What this task involves: Set down the listing again, word for word.

Data excerpts:
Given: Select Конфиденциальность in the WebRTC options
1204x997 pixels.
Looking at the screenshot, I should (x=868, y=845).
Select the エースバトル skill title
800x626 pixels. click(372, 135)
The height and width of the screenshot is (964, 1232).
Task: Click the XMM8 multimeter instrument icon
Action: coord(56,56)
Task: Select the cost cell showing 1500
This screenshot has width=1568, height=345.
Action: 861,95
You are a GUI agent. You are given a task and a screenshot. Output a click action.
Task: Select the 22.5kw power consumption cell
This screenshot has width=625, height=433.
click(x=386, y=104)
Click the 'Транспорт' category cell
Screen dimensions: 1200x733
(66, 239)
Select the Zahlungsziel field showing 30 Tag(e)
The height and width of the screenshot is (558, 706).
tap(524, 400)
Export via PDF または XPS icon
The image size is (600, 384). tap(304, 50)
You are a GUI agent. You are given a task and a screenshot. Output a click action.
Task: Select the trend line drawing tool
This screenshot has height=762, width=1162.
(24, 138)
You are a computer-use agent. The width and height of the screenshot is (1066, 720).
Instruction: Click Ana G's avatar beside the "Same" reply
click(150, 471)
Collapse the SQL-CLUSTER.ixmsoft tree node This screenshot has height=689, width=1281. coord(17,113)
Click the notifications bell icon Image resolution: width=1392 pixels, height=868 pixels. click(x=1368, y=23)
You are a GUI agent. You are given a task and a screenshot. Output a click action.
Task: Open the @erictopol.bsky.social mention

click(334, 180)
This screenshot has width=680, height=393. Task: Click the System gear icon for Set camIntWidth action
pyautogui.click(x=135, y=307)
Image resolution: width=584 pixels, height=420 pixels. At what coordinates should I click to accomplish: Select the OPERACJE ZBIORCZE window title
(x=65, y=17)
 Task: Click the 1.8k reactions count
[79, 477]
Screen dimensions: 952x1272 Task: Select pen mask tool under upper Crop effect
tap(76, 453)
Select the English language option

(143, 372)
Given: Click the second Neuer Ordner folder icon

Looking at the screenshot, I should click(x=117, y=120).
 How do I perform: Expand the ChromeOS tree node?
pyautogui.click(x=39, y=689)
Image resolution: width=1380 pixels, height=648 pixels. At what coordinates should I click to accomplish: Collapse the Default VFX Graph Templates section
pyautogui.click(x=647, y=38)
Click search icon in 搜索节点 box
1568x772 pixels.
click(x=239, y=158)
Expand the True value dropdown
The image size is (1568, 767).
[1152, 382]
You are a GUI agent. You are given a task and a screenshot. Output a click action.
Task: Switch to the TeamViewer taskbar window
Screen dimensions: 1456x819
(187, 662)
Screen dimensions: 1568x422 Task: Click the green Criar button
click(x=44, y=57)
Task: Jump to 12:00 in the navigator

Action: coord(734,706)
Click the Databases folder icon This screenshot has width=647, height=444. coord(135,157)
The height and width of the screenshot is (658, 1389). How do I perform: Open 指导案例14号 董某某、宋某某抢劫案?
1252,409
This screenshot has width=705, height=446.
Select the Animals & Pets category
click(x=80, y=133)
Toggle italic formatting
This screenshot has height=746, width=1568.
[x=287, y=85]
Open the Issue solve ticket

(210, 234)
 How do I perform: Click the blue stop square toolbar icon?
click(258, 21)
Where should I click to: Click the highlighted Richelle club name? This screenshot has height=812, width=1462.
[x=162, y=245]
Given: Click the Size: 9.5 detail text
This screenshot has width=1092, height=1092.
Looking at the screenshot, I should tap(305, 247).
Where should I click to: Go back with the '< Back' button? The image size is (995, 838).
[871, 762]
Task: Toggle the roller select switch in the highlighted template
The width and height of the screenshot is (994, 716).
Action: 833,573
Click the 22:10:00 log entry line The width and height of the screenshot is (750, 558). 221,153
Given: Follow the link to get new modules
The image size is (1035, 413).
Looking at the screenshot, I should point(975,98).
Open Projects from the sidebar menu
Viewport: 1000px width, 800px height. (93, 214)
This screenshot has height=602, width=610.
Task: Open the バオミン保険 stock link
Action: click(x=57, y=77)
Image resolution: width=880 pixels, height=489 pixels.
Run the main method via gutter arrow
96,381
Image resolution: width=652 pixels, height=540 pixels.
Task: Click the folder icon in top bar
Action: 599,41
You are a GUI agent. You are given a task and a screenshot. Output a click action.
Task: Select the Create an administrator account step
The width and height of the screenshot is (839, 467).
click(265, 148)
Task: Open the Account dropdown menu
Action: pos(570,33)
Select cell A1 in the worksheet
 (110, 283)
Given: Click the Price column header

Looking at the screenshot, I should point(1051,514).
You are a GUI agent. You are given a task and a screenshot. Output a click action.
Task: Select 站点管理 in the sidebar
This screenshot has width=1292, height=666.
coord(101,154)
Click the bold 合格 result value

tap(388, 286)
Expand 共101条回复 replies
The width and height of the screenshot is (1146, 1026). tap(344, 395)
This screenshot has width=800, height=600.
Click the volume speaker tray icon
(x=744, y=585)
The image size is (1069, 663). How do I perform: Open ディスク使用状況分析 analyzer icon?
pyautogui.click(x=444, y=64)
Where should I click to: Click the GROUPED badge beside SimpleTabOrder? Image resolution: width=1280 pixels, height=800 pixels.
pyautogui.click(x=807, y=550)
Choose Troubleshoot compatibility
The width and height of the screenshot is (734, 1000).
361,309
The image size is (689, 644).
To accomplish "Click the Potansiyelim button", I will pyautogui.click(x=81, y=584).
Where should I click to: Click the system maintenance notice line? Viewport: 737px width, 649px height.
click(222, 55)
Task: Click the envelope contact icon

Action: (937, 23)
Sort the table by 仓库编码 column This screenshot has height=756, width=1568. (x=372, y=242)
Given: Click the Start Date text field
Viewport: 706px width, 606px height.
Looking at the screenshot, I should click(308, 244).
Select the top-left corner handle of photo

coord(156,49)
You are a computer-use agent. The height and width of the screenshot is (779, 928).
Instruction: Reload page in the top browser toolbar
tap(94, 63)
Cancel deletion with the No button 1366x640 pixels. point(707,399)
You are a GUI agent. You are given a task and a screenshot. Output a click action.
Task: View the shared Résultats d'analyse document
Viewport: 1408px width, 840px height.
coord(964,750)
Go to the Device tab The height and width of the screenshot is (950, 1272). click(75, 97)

Task response:
Given: Select Конфиденциальность in the WebRTC options
1204x997 pixels.
Looking at the screenshot, I should (x=868, y=845).
Select the エースバトル skill title
800x626 pixels. click(372, 135)
The height and width of the screenshot is (964, 1232).
Task: Click the XMM8 multimeter instrument icon
Action: coord(56,56)
Task: Select the cost cell showing 1500
This screenshot has width=1568, height=345.
Action: 861,95
You are a GUI agent. You are given a task and a screenshot. Output a click action.
Task: Select the 22.5kw power consumption cell
This screenshot has width=625, height=433.
click(x=386, y=104)
Click the 'Транспорт' category cell
Screen dimensions: 1200x733
(66, 239)
Select the Zahlungsziel field showing 30 Tag(e)
The height and width of the screenshot is (558, 706).
tap(524, 400)
Export via PDF または XPS icon
The image size is (600, 384). tap(304, 50)
You are a GUI agent. You are given a task and a screenshot. Output a click action.
Task: Select the trend line drawing tool
This screenshot has height=762, width=1162.
(24, 138)
You are a computer-use agent. The width and height of the screenshot is (1066, 720).
Instruction: Click Ana G's avatar beside the "Same" reply
click(150, 471)
Collapse the SQL-CLUSTER.ixmsoft tree node This screenshot has height=689, width=1281. coord(17,113)
Click the notifications bell icon Image resolution: width=1392 pixels, height=868 pixels. click(x=1368, y=23)
You are a GUI agent. You are given a task and a screenshot. Output a click action.
Task: Open the @erictopol.bsky.social mention

click(334, 180)
This screenshot has width=680, height=393. Task: Click the System gear icon for Set camIntWidth action
pyautogui.click(x=135, y=307)
Image resolution: width=584 pixels, height=420 pixels. At what coordinates should I click to accomplish: Select the OPERACJE ZBIORCZE window title
(x=65, y=17)
 Task: Click the 1.8k reactions count
[79, 477]
Screen dimensions: 952x1272 Task: Select pen mask tool under upper Crop effect
tap(76, 453)
Select the English language option

(143, 372)
Given: Click the second Neuer Ordner folder icon

Looking at the screenshot, I should click(x=117, y=120).
 How do I perform: Expand the ChromeOS tree node?
pyautogui.click(x=39, y=689)
Image resolution: width=1380 pixels, height=648 pixels. At what coordinates should I click to accomplish: Collapse the Default VFX Graph Templates section
pyautogui.click(x=647, y=38)
Click search icon in 搜索节点 box
1568x772 pixels.
click(x=239, y=158)
Expand the True value dropdown
The image size is (1568, 767).
[1152, 382]
You are a GUI agent. You are given a task and a screenshot. Output a click action.
Task: Switch to the TeamViewer taskbar window
Screen dimensions: 1456x819
(187, 662)
Screen dimensions: 1568x422 Task: Click the green Criar button
click(x=44, y=57)
Task: Jump to 12:00 in the navigator

Action: coord(734,706)
Click the Databases folder icon This screenshot has width=647, height=444. coord(135,157)
The height and width of the screenshot is (658, 1389). How do I perform: Open 指导案例14号 董某某、宋某某抢劫案?
1252,409
This screenshot has width=705, height=446.
Select the Animals & Pets category
click(x=80, y=133)
Toggle italic formatting
This screenshot has height=746, width=1568.
[x=287, y=85]
Open the Issue solve ticket

(210, 234)
 How do I perform: Click the blue stop square toolbar icon?
click(258, 21)
Where should I click to: Click the highlighted Richelle club name? This screenshot has height=812, width=1462.
[x=162, y=245]
Given: Click the Size: 9.5 detail text
This screenshot has width=1092, height=1092.
Looking at the screenshot, I should tap(305, 247).
Where should I click to: Go back with the '< Back' button? The image size is (995, 838).
[871, 762]
Task: Toggle the roller select switch in the highlighted template
The width and height of the screenshot is (994, 716).
Action: 833,573
Click the 22:10:00 log entry line The width and height of the screenshot is (750, 558). 221,153
Given: Follow the link to get new modules
The image size is (1035, 413).
Looking at the screenshot, I should point(975,98).
Open Projects from the sidebar menu
Viewport: 1000px width, 800px height. (93, 214)
This screenshot has height=602, width=610.
Task: Open the バオミン保険 stock link
Action: click(x=57, y=77)
Image resolution: width=880 pixels, height=489 pixels.
Run the main method via gutter arrow
96,381
Image resolution: width=652 pixels, height=540 pixels.
Task: Click the folder icon in top bar
Action: 599,41
You are a GUI agent. You are given a task and a screenshot. Output a click action.
Task: Select the Create an administrator account step
The width and height of the screenshot is (839, 467).
click(265, 148)
Task: Open the Account dropdown menu
Action: pos(570,33)
Select cell A1 in the worksheet
 (110, 283)
Given: Click the Price column header

Looking at the screenshot, I should point(1051,514).
You are a GUI agent. You are given a task and a screenshot. Output a click action.
Task: Select 站点管理 in the sidebar
This screenshot has width=1292, height=666.
coord(101,154)
Click the bold 合格 result value

tap(388, 286)
Expand 共101条回复 replies
The width and height of the screenshot is (1146, 1026). tap(344, 395)
This screenshot has width=800, height=600.
Click the volume speaker tray icon
(x=744, y=585)
The image size is (1069, 663). How do I perform: Open ディスク使用状況分析 analyzer icon?
pyautogui.click(x=444, y=64)
Where should I click to: Click the GROUPED badge beside SimpleTabOrder? Image resolution: width=1280 pixels, height=800 pixels.
pyautogui.click(x=807, y=550)
Choose Troubleshoot compatibility
The width and height of the screenshot is (734, 1000).
361,309
The image size is (689, 644).
To accomplish "Click the Potansiyelim button", I will pyautogui.click(x=81, y=584).
Where should I click to: Click the system maintenance notice line? Viewport: 737px width, 649px height.
click(222, 55)
Task: Click the envelope contact icon

Action: (937, 23)
Sort the table by 仓库编码 column This screenshot has height=756, width=1568. (x=372, y=242)
Given: Click the Start Date text field
Viewport: 706px width, 606px height.
Looking at the screenshot, I should click(308, 244).
Select the top-left corner handle of photo

coord(156,49)
You are a computer-use agent. The height and width of the screenshot is (779, 928).
Instruction: Reload page in the top browser toolbar
tap(94, 63)
Cancel deletion with the No button 1366x640 pixels. point(707,399)
You are a GUI agent. You are given a task and a screenshot. Output a click action.
Task: View the shared Résultats d'analyse document
Viewport: 1408px width, 840px height.
coord(964,750)
Go to the Device tab The height and width of the screenshot is (950, 1272). click(75, 97)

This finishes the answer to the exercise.